**Task to carry out**
Starting from the line that holds "You are a computer-use", print every line through the end of the records, first and last included.
━━━━━━━━━━━━━━━━
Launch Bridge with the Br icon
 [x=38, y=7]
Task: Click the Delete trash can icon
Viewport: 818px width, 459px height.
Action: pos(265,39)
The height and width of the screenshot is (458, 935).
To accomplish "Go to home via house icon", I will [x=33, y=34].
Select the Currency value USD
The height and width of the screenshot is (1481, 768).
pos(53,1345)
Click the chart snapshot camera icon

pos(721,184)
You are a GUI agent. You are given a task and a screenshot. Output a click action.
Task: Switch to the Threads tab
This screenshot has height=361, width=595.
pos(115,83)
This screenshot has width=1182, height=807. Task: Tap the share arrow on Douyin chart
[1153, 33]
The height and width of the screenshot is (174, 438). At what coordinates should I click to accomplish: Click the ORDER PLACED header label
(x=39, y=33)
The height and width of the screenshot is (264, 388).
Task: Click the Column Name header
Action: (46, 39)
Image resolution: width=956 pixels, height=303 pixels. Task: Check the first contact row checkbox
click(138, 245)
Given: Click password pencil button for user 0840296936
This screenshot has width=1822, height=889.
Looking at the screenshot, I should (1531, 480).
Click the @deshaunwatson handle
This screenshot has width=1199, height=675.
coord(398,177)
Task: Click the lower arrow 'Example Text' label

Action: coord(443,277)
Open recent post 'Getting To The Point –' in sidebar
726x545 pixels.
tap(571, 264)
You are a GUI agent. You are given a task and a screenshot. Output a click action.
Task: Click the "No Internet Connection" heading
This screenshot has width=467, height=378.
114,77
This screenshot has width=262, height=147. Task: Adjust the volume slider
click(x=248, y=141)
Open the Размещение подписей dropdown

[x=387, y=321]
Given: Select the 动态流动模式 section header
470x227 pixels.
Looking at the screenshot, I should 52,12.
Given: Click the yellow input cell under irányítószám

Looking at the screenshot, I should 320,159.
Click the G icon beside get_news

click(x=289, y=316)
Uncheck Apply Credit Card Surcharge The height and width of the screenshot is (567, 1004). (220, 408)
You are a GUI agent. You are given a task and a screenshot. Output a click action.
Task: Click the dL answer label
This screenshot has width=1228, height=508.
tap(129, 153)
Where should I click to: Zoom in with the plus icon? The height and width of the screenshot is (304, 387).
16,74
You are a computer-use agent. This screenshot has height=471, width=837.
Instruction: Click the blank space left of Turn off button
━━━━━━━━━━━━━━━━
**Written solution**
You are a computer-use agent. This screenshot has height=471, width=837.
Instruction: Click the blank space left of Turn off button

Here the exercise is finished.